**Required action:** Word for word, please copy the line containing "The height and" and all lines after it in the entries below, and only those, leaving every picture out.

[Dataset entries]
_____
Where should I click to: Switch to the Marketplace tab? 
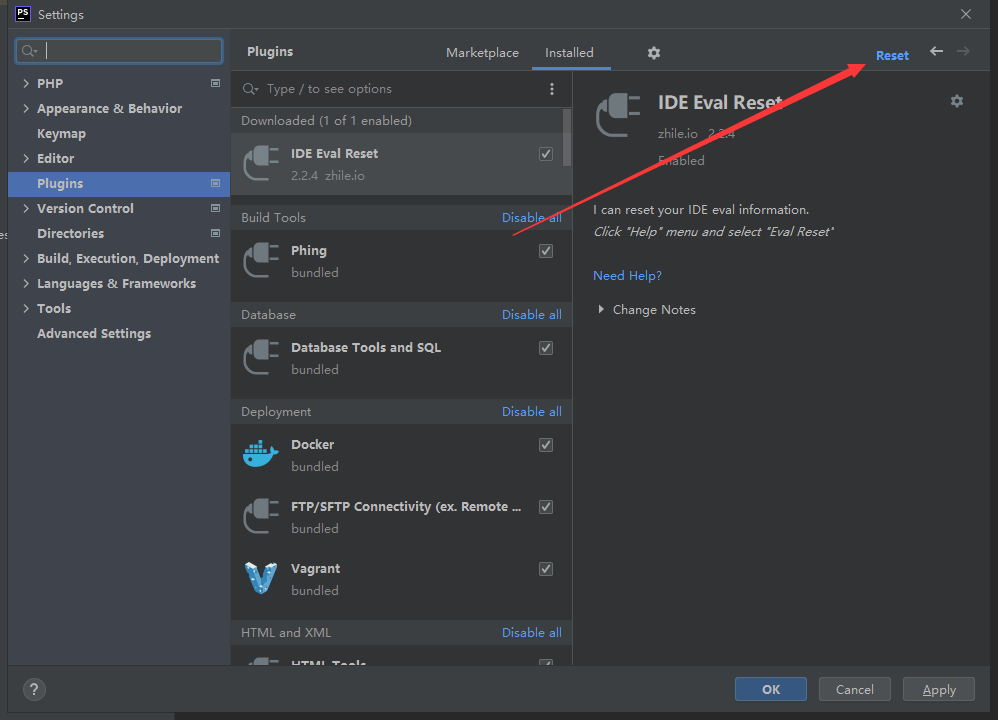point(482,53)
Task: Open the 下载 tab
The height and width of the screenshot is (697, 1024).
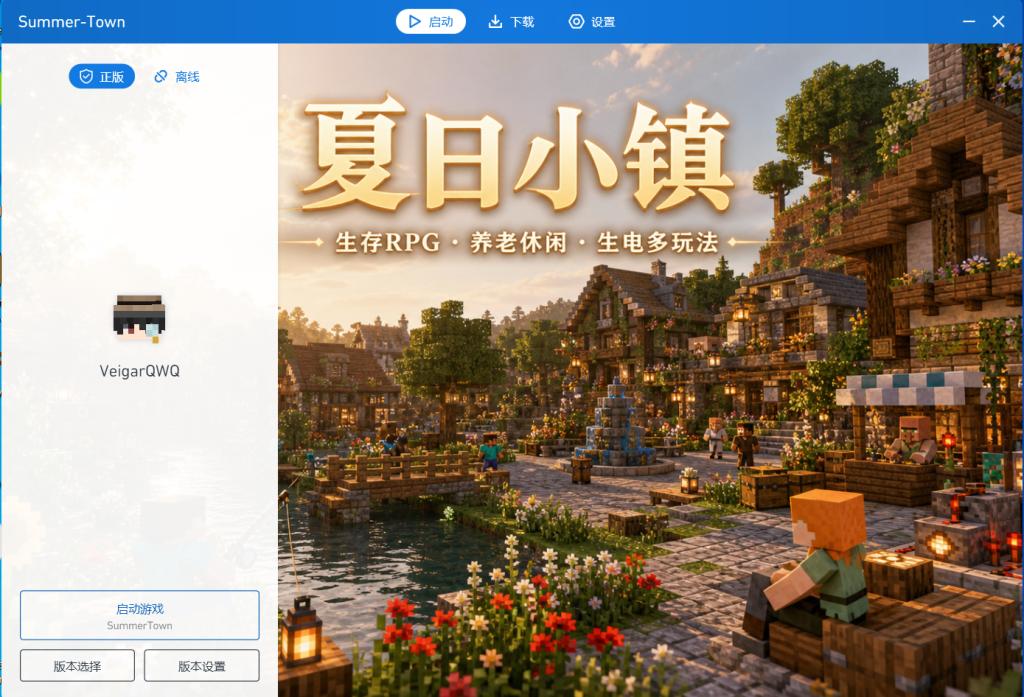Action: [x=511, y=22]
_____
**Response:**
The height and width of the screenshot is (697, 1024).
Action: [x=511, y=22]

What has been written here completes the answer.